MHC II Gene Polymorphism in Malaria Patient

Abstract

Over the last 50 years, polymorphism in the MHC class II locus have been shown to influence individual’s susceptibility to infectious diseases. Impaired antigen presentation or unstable MHC class II molecules contribute to the insufficient CD4+ Tcell responses and increases susceptibility to infections. MHC II gene is highly polymorphic in nature. The highly conserved promoter region SXY module is there in MHC class II. The sequence variation in the promoter region of the MHC II varies the immune response in individuals. By doing promoter amplification and sequencing, the polymorphism observed in the patient samples at various sites. Transcription factor binding efficiency varies with the polymorphism.
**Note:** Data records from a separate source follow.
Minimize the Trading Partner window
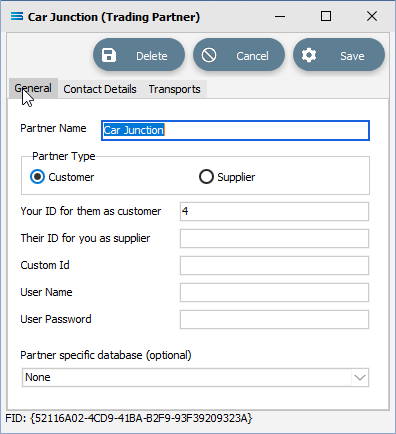The height and width of the screenshot is (434, 396). coord(280,16)
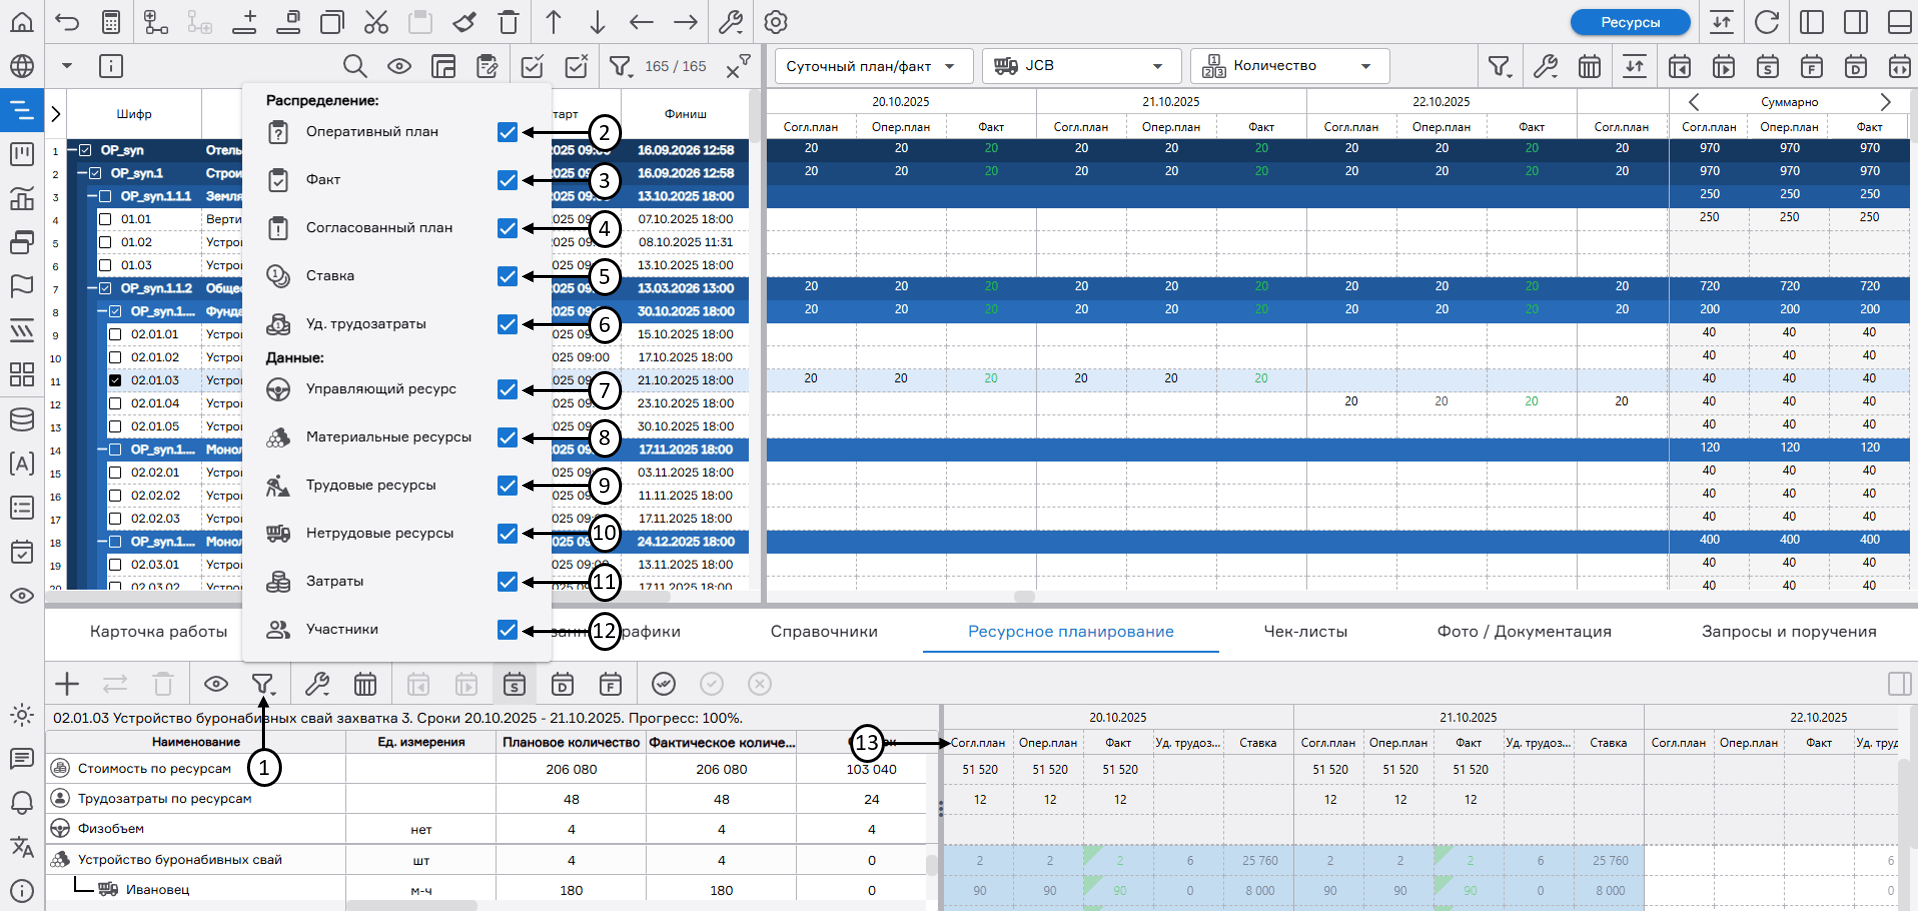Click the trash delete icon in top toolbar

click(x=508, y=22)
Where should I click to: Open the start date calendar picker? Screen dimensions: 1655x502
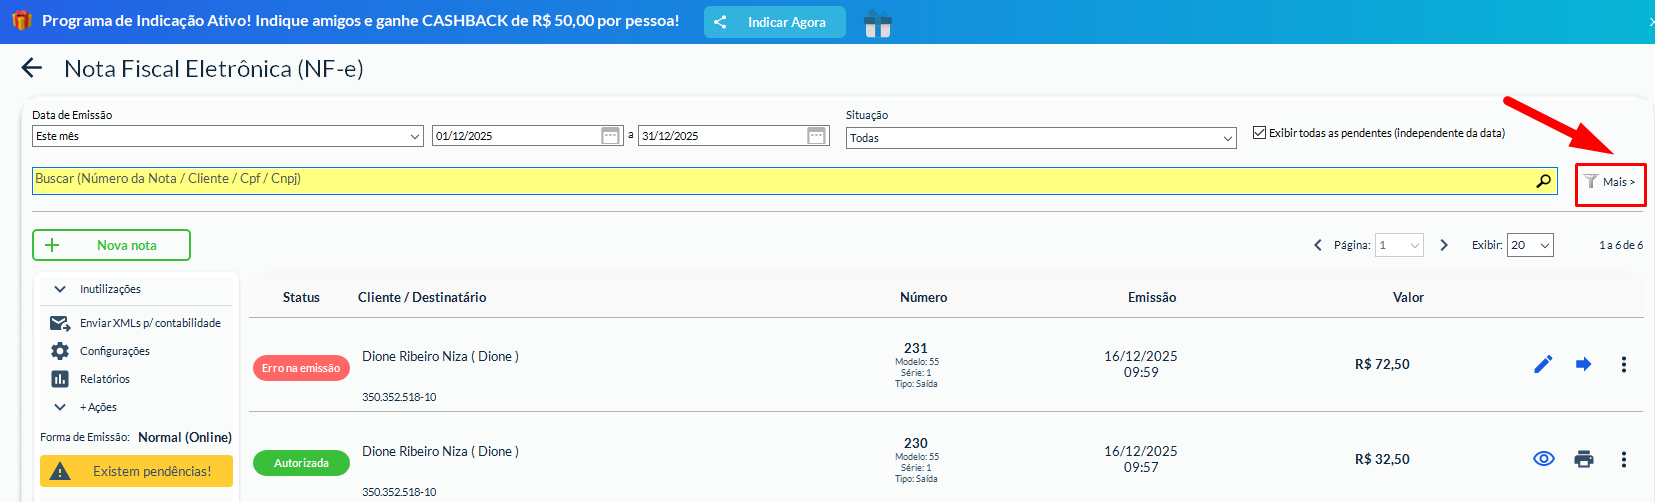(610, 136)
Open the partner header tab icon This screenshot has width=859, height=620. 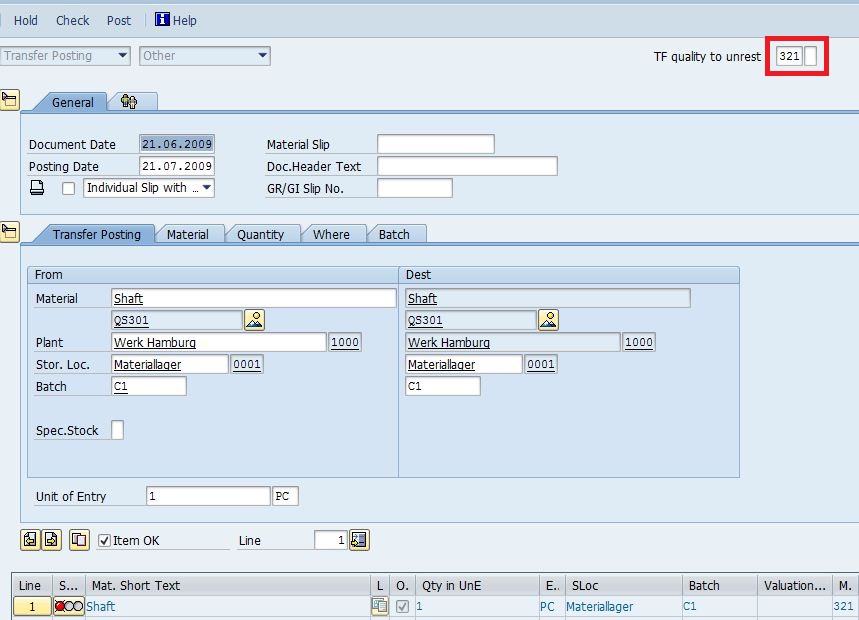[x=132, y=101]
In the A9 sample BTEB, COE1 and NF-Y transcription factors bind additionally and in the A33 sample BTEB transcription factor also binds additionally and Elk1 doesn’t bind while comparing to the all positive and normal healthy samples which function in the B-cell differentiation. We got the high DRB expression with the low parasitic load in the samples which are having polymorphism in various sites. This may be due to transcription factor binding efficiency. So, this transcriptional regulation of MHC II gene may contribute to the optimal design, assessment of vaccines and further elucidation of the association between immunogenicity and protection.